### Problem description
Please give the number of lines in the entries below that hold "computer", with no other words.

### Available data
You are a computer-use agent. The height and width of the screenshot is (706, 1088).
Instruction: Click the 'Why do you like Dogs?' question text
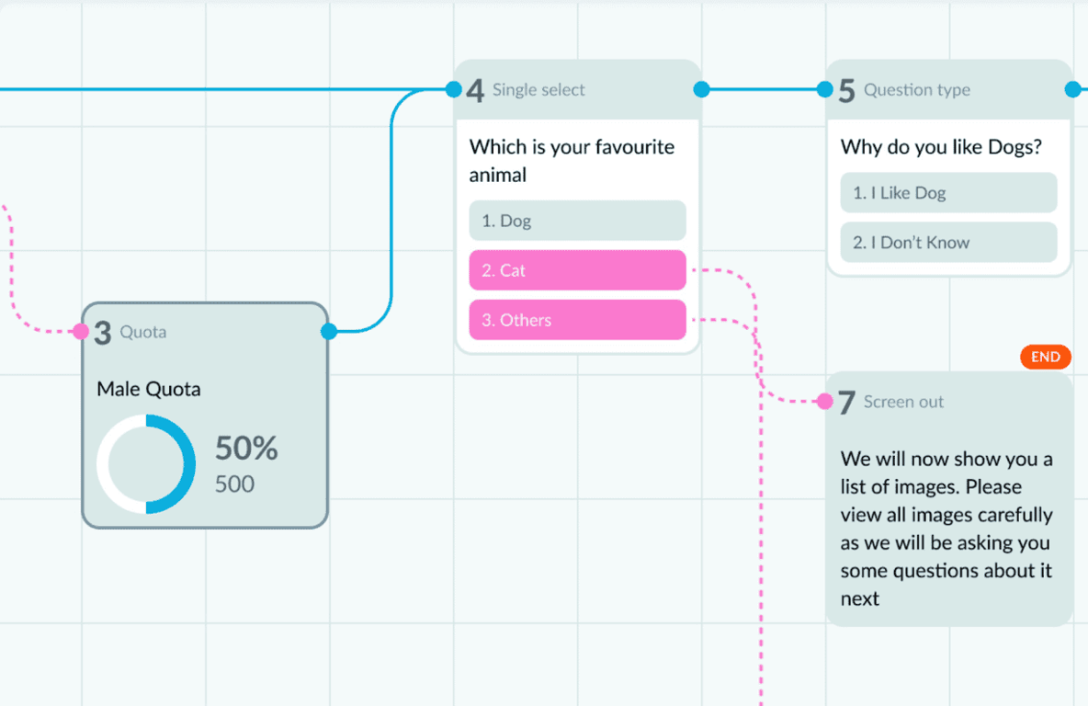941,147
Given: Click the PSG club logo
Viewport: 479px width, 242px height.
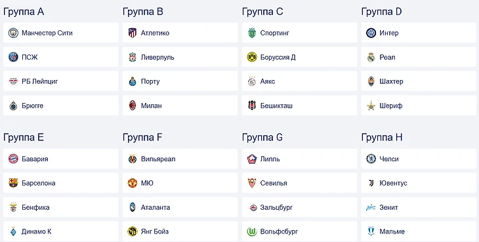Looking at the screenshot, I should (x=13, y=57).
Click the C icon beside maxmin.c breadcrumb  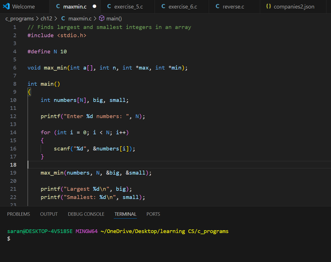point(63,19)
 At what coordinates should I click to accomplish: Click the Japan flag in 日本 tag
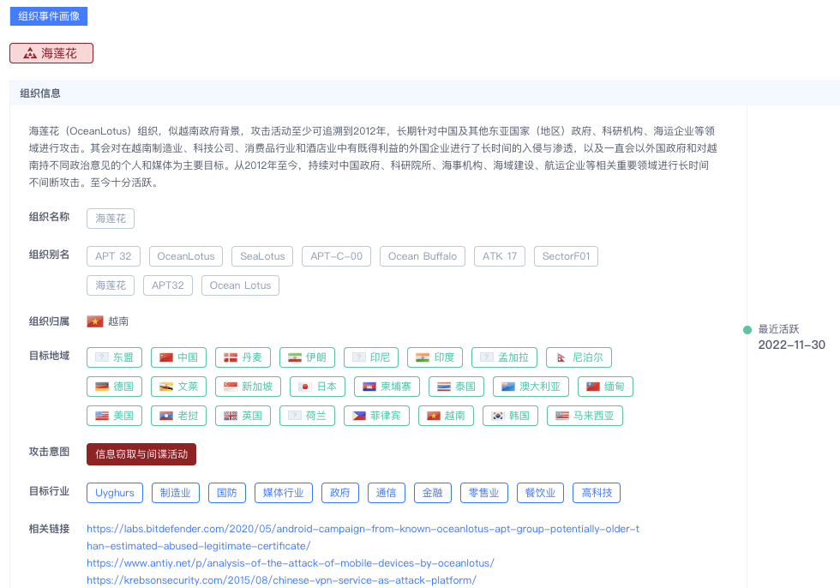tap(304, 387)
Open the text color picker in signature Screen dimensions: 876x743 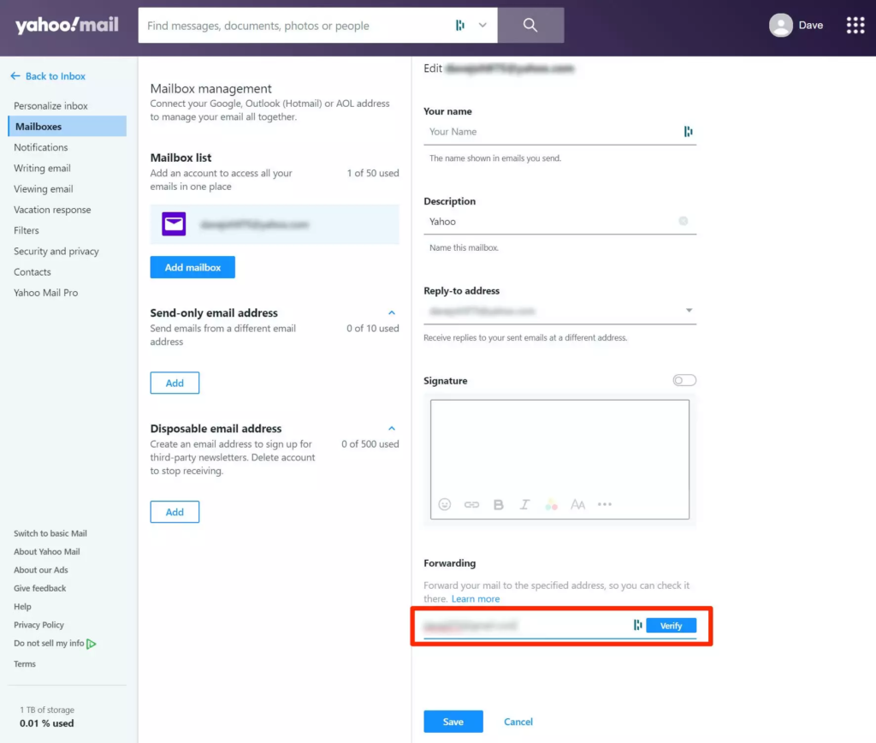(x=551, y=505)
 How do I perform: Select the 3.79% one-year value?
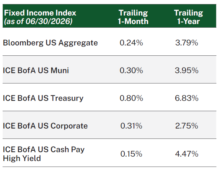186,43
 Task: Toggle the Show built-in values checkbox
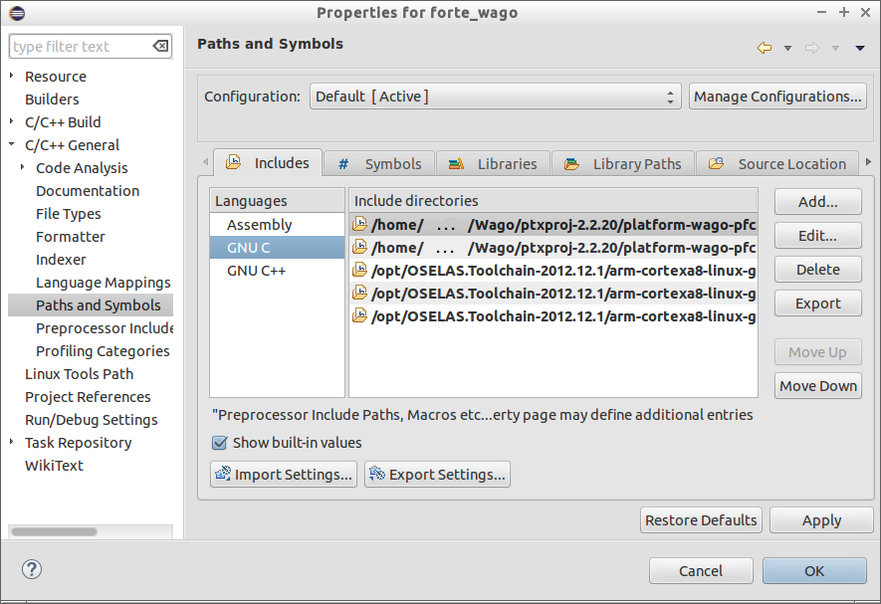tap(219, 443)
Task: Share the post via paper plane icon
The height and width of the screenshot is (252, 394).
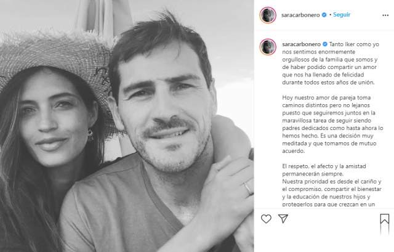Action: point(283,219)
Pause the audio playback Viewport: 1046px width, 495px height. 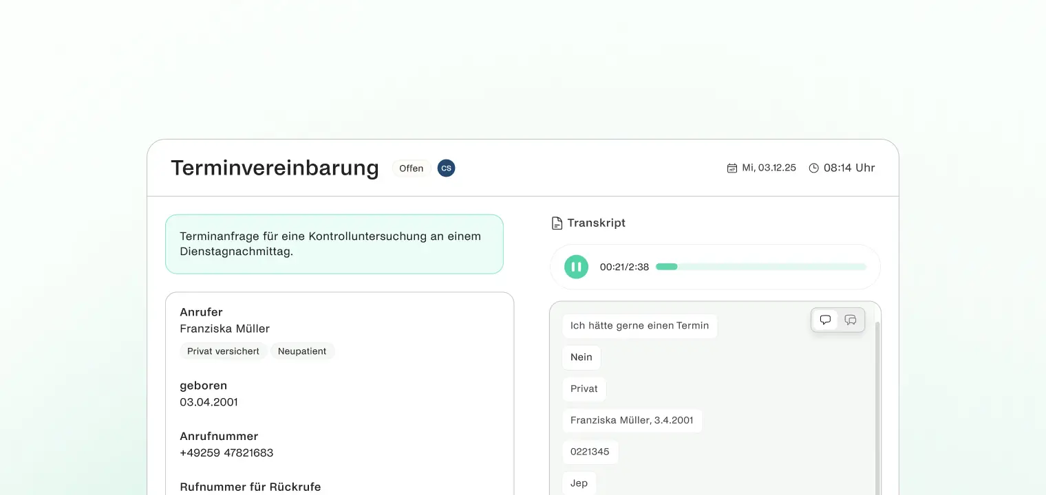tap(576, 267)
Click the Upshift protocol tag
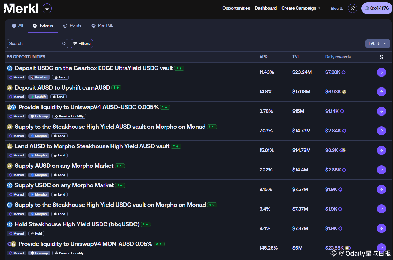The height and width of the screenshot is (260, 393). [38, 97]
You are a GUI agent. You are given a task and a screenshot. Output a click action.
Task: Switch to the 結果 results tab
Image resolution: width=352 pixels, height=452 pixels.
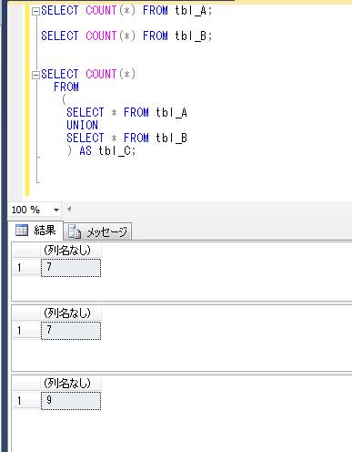[35, 231]
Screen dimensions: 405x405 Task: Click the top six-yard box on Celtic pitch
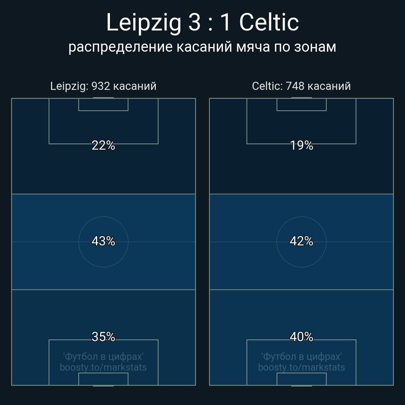click(x=301, y=105)
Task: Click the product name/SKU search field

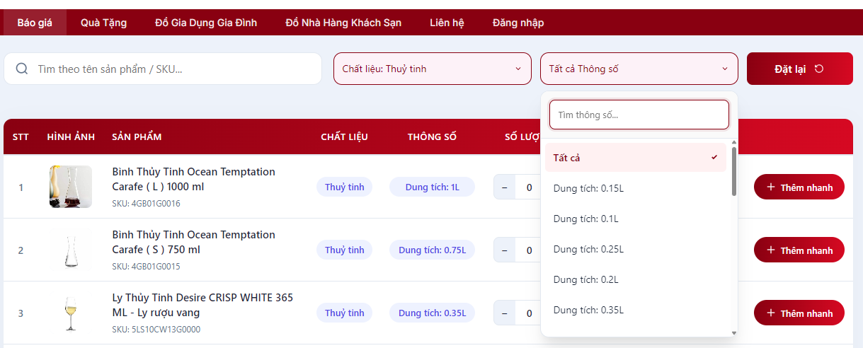Action: [173, 69]
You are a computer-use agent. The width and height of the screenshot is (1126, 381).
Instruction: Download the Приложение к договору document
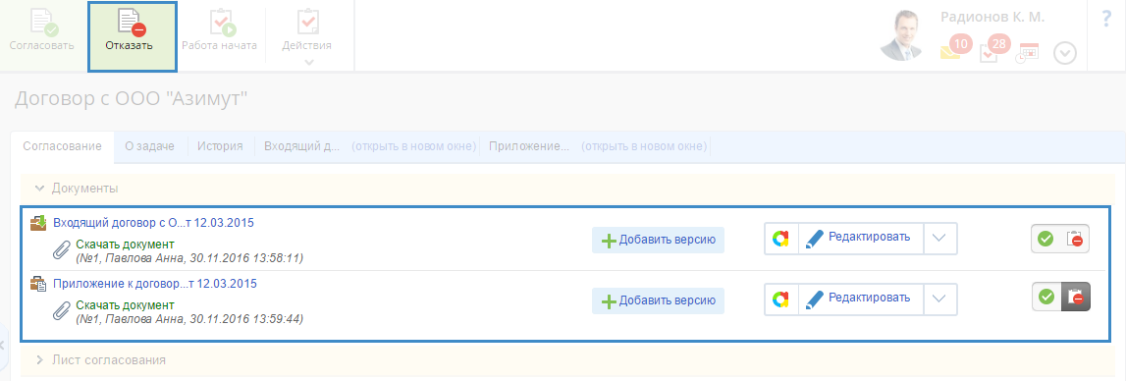tap(125, 304)
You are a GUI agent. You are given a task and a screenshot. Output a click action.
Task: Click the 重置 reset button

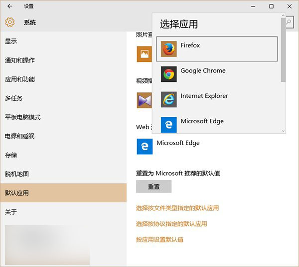coord(153,187)
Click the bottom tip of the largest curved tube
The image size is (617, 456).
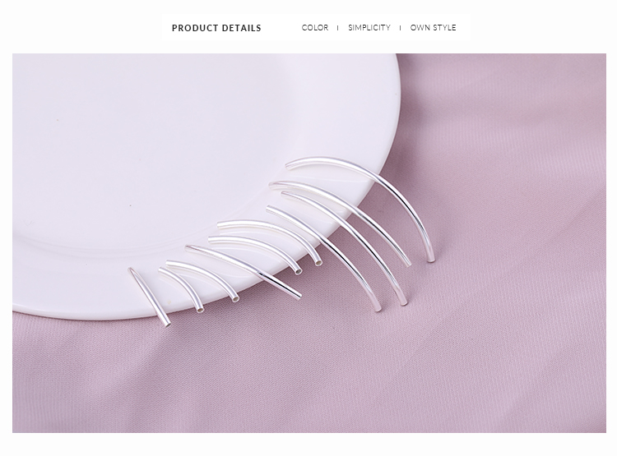[x=430, y=259]
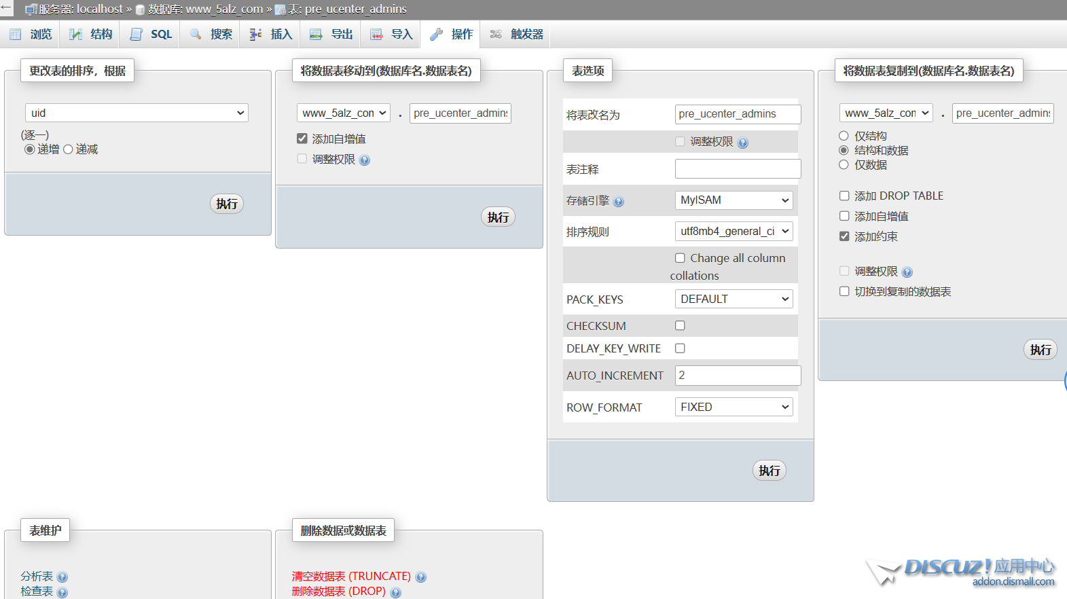Click the 触发器 (Triggers) icon
The image size is (1067, 599).
pyautogui.click(x=496, y=35)
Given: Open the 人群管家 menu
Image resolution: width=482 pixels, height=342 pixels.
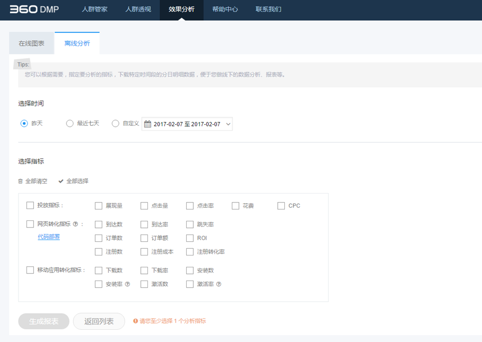Looking at the screenshot, I should (x=95, y=9).
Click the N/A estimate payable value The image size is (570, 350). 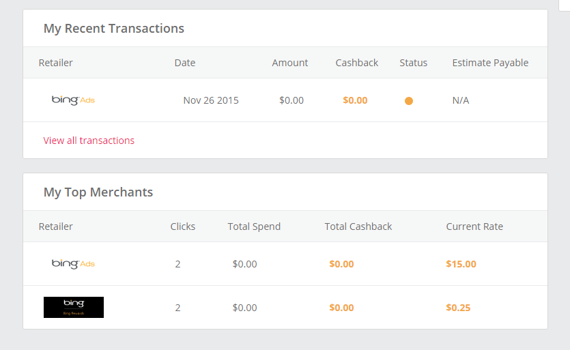(x=461, y=100)
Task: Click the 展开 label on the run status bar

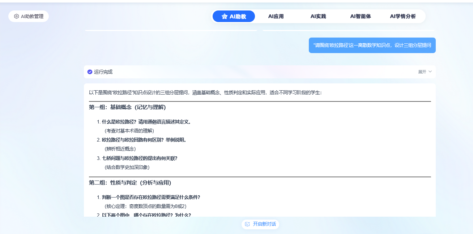Action: [422, 72]
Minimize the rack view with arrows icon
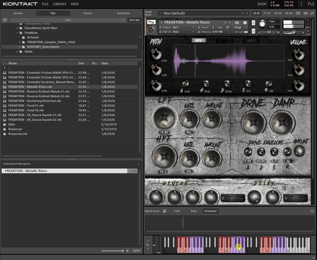This screenshot has width=317, height=260. [x=312, y=13]
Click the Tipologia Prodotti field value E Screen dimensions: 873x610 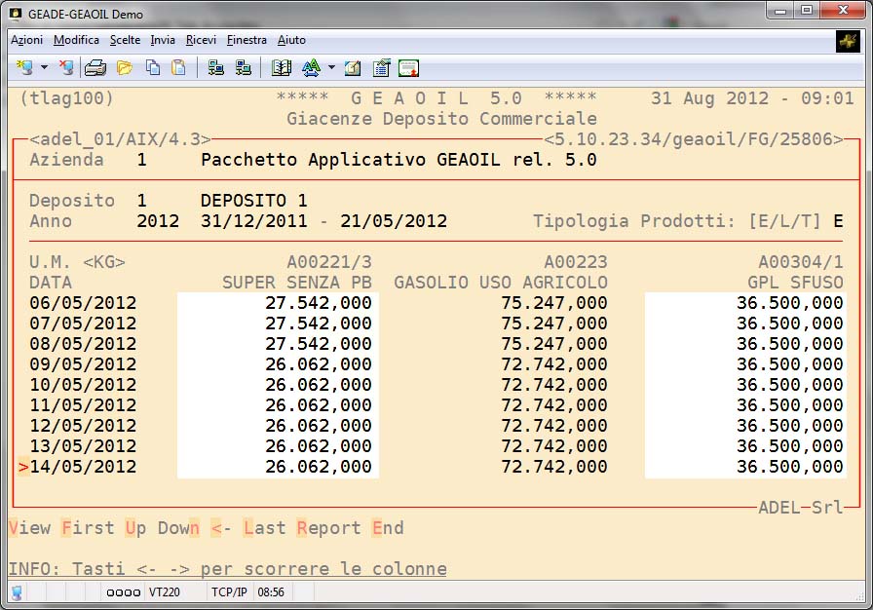click(x=838, y=221)
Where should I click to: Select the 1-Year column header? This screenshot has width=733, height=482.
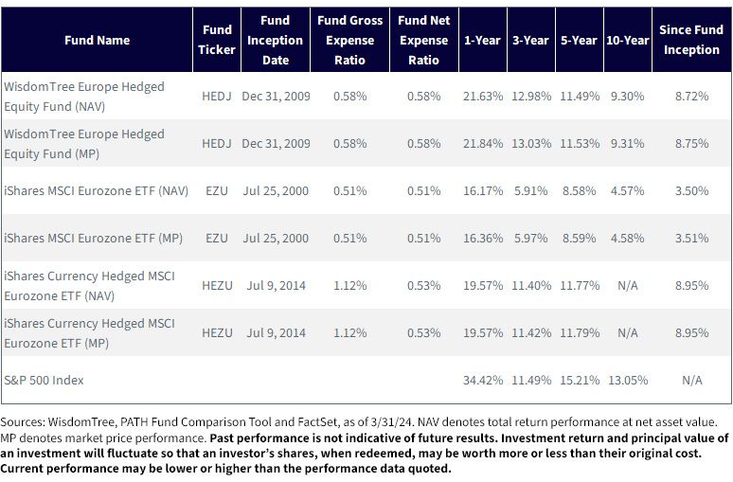[x=482, y=40]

### Solution
2